■ EXERCISE DETAILS: Could you copy, exactly as written, every line from the first line of the records through the one containing "Select option 3 Edit a student record"?

■ Recorded data:
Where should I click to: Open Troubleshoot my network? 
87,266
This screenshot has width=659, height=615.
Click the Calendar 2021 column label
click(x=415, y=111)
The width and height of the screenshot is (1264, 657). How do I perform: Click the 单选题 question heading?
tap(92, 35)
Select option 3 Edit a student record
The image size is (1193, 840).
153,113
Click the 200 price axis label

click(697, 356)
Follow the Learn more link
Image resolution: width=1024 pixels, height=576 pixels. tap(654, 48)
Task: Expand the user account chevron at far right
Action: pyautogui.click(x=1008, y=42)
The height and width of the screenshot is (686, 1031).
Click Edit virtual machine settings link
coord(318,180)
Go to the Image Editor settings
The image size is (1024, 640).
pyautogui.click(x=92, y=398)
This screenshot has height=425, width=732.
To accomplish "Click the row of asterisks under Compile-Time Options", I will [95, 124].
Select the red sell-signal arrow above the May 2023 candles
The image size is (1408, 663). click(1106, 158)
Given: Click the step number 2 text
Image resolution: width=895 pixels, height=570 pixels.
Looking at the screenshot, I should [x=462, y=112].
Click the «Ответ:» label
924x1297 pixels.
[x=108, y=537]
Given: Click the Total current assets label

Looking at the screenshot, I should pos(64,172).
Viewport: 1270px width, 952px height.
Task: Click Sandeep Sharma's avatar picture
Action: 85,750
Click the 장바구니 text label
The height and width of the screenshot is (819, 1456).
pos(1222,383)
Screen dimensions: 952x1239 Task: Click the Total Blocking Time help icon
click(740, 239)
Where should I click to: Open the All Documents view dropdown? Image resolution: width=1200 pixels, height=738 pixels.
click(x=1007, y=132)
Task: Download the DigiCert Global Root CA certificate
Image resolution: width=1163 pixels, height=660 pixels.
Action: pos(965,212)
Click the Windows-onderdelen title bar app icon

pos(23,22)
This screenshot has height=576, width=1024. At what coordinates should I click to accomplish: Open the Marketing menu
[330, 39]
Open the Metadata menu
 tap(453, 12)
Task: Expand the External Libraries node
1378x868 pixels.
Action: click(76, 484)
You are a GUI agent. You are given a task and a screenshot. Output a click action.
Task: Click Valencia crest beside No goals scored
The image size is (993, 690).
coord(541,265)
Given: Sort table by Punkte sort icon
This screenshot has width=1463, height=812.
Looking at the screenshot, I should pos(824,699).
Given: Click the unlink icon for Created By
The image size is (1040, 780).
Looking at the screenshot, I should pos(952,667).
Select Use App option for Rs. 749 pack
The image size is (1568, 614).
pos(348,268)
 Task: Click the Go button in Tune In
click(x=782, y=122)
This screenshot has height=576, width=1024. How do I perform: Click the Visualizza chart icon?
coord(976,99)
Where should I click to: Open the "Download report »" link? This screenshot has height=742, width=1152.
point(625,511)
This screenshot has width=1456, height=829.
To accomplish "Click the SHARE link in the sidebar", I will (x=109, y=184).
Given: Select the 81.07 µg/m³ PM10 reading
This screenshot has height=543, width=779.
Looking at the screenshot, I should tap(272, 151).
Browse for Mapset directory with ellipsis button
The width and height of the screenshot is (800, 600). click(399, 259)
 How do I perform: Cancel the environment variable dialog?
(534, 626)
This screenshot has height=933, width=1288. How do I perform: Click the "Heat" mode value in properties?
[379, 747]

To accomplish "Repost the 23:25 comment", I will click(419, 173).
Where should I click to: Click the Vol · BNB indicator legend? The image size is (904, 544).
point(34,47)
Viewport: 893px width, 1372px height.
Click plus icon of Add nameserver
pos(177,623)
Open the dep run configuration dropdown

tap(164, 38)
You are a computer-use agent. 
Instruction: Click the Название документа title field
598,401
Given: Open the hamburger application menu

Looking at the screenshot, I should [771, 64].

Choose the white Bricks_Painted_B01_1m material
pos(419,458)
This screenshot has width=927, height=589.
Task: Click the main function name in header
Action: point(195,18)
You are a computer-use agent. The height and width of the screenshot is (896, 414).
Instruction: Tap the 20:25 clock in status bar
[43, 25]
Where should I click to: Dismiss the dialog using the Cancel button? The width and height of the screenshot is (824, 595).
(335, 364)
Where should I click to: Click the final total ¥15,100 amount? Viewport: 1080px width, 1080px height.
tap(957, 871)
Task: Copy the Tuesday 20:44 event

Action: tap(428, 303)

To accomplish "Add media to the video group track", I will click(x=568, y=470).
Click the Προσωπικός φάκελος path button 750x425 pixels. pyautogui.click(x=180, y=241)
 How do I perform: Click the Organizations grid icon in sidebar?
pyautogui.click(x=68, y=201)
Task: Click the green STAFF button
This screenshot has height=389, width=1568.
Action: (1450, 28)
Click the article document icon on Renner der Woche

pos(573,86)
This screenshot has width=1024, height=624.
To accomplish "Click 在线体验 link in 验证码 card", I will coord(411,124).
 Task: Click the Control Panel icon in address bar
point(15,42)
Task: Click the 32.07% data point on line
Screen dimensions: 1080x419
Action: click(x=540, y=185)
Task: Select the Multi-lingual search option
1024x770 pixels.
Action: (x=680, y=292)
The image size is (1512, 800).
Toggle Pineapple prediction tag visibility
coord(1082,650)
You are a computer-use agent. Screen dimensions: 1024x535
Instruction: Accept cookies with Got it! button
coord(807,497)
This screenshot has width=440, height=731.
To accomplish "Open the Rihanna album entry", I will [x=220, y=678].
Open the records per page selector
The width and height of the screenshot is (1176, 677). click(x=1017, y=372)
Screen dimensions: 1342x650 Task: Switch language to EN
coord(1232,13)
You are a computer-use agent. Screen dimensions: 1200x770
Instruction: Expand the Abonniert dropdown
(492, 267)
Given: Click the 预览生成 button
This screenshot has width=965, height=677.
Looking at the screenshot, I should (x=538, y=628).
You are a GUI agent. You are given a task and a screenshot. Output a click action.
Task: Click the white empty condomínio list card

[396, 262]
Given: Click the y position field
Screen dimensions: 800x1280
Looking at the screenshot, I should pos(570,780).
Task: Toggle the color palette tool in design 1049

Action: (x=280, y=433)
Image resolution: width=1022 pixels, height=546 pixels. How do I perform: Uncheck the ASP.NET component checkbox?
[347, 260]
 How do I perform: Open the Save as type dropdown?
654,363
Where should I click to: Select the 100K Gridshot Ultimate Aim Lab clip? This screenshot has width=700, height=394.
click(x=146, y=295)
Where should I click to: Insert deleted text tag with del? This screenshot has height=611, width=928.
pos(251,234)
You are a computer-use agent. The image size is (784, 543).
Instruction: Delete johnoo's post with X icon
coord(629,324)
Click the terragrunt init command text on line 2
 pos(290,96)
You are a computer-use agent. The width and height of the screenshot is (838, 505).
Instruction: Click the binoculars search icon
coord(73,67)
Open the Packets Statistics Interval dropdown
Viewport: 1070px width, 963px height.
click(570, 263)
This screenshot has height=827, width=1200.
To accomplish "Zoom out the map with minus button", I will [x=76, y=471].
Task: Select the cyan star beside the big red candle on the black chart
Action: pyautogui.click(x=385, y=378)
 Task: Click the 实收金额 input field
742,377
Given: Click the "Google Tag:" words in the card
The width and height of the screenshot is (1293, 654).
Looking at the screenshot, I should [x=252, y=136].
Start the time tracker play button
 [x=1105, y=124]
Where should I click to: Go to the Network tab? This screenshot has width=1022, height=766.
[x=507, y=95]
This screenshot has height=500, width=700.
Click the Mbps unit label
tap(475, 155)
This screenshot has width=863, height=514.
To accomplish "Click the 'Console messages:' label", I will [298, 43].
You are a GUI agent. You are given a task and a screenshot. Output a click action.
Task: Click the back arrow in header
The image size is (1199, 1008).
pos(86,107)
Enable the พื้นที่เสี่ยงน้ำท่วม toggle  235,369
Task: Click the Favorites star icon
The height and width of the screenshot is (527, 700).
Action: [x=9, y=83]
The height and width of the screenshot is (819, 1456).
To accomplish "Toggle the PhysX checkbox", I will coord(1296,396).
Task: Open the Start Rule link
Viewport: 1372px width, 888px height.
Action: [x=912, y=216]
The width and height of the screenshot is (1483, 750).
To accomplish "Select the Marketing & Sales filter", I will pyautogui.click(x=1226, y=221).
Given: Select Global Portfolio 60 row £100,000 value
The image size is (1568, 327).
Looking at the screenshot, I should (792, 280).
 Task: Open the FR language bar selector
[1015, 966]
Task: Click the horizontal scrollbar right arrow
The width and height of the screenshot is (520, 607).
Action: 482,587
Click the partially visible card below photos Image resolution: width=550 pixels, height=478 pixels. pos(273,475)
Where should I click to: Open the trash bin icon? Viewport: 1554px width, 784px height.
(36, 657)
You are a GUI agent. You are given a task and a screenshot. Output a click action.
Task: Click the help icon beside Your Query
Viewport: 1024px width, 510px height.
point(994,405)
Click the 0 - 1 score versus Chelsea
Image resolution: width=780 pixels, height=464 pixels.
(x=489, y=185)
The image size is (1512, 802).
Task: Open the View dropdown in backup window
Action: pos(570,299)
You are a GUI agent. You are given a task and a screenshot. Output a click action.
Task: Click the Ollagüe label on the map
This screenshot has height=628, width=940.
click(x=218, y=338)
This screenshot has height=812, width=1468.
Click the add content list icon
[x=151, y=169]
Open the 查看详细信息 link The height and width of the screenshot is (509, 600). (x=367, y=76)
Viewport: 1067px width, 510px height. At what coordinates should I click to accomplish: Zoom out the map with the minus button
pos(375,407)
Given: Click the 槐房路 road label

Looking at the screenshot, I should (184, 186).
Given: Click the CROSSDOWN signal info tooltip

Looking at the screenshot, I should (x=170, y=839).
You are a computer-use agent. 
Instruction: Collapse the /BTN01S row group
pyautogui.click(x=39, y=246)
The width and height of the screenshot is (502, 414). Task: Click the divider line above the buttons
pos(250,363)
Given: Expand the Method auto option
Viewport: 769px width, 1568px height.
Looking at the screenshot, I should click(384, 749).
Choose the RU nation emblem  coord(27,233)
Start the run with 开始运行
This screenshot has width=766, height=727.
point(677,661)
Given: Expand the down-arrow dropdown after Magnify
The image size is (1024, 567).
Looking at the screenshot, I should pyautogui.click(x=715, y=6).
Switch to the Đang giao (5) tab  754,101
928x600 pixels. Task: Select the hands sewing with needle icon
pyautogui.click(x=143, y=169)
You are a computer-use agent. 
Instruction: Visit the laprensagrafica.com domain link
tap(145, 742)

■ WRITTEN RESPONSE:
Where should I click to: Open Troubleshoot my network? 
87,266
This screenshot has width=659, height=615.
Click the Calendar 2021 column label
click(x=415, y=111)
The width and height of the screenshot is (1264, 657). How do I perform: Click the 单选题 question heading?
tap(92, 35)
Select option 3 Edit a student record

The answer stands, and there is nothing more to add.